The Bureau of Alcohol, Tobacco and Firearms has recently recognized the need to establish guidelines for use of the terms "Original Proof," "Original Barrel Proof," "Entry Proof" and "Barrel Proof" on distilled spirits labels. 

No standard definitions have been issued by the Bureau specifying when and under what conditions distilled spirits labels may bear phrases indicating that the proof of the spirits when originally produced and when bottled is the same. Previously, the Bureau commented on the use of terms such as "Original Proof," "Original Barrel Proof," "Entry Proof" and "Barrel Proof" on a case-by-case basis. 

Although these terms are to defined in the regulations, they have acquired certain meanings when used on distilled spirits labels. 
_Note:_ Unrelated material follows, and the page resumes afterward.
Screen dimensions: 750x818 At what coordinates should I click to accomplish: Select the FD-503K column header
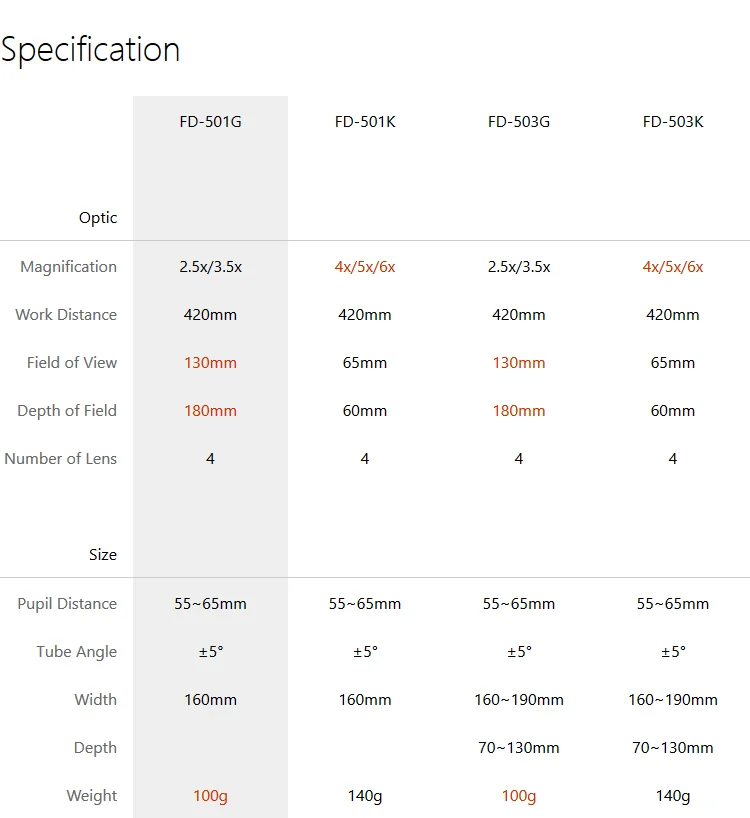673,122
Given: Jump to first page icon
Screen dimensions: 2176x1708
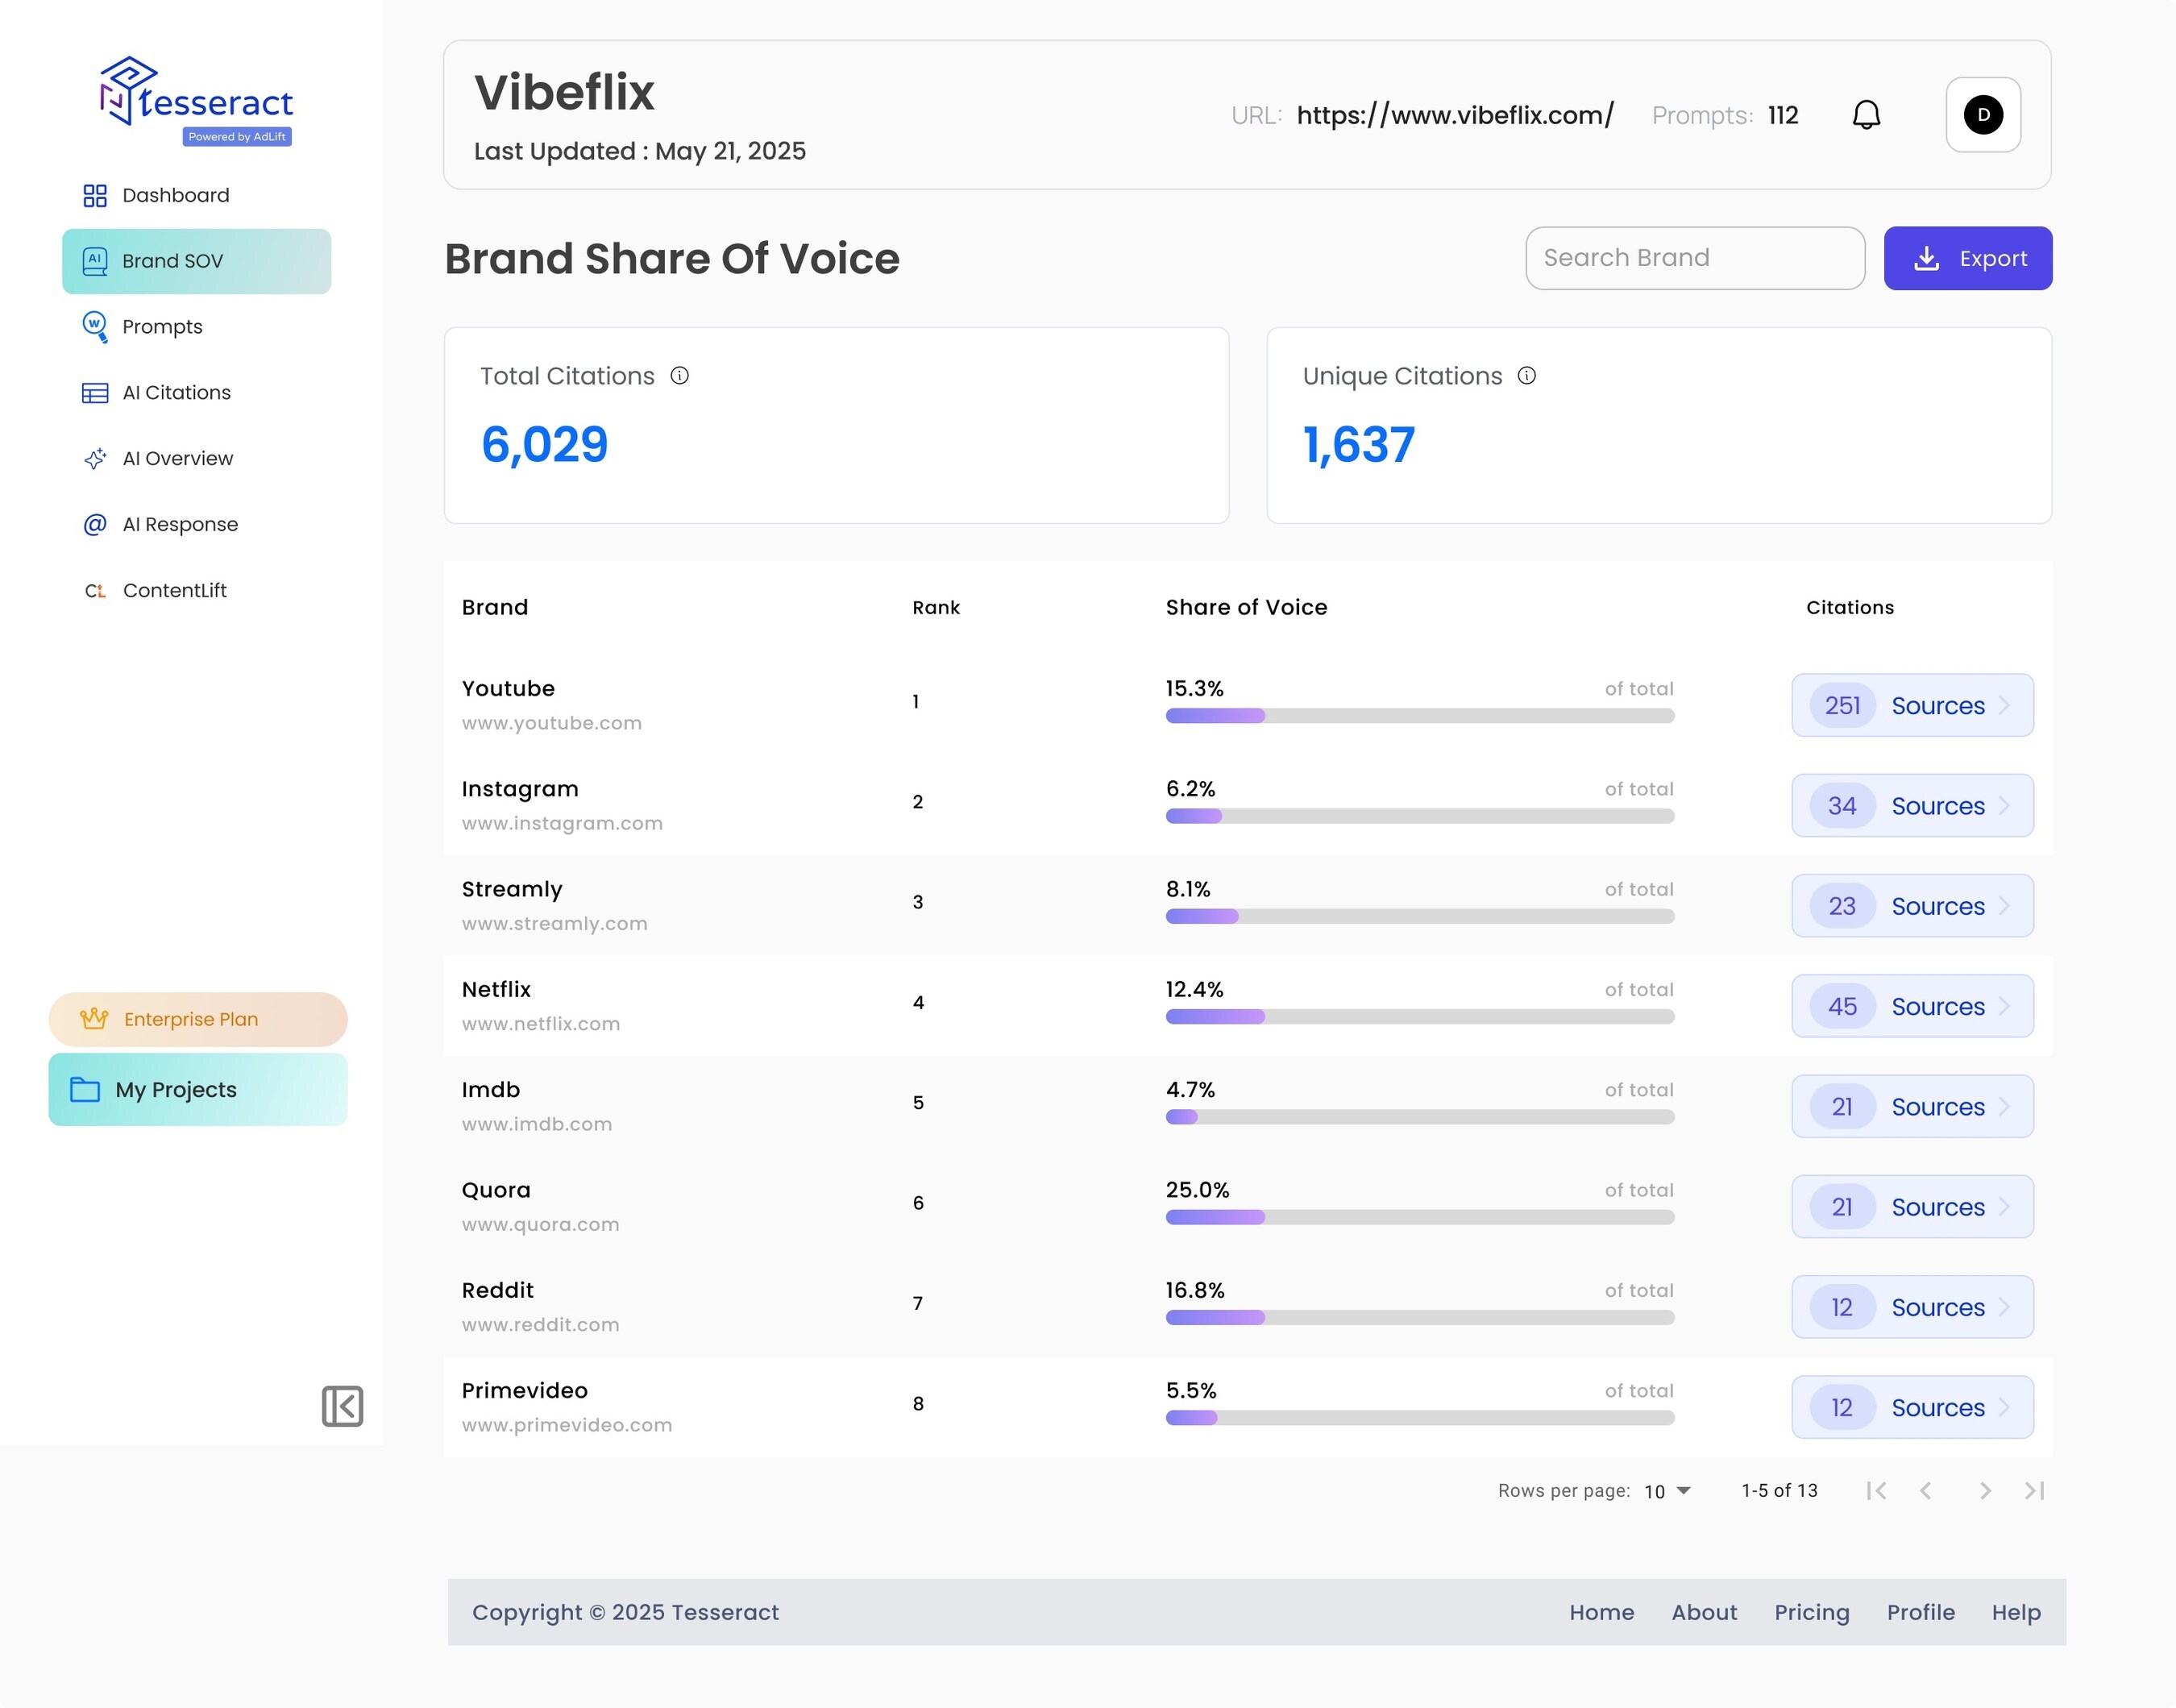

To preclude any misunderstanding and to effect standardization in the use of these terms, the Bureau is issuing guidelines as follows: 

Held, a distilled spirits label bearing the phrase "Original Proof," "Original Barrel Proof" or "Entry Proof" indicates that the proof of the spirits entered into the barrel and the proof of the bottled spirits are the same. 

Held further, "Barrel Proof" on a distilled spirits label indicates that the bottling proof is not more than two degrees lower than the proof established at the time the spirits were gauged for tax determination.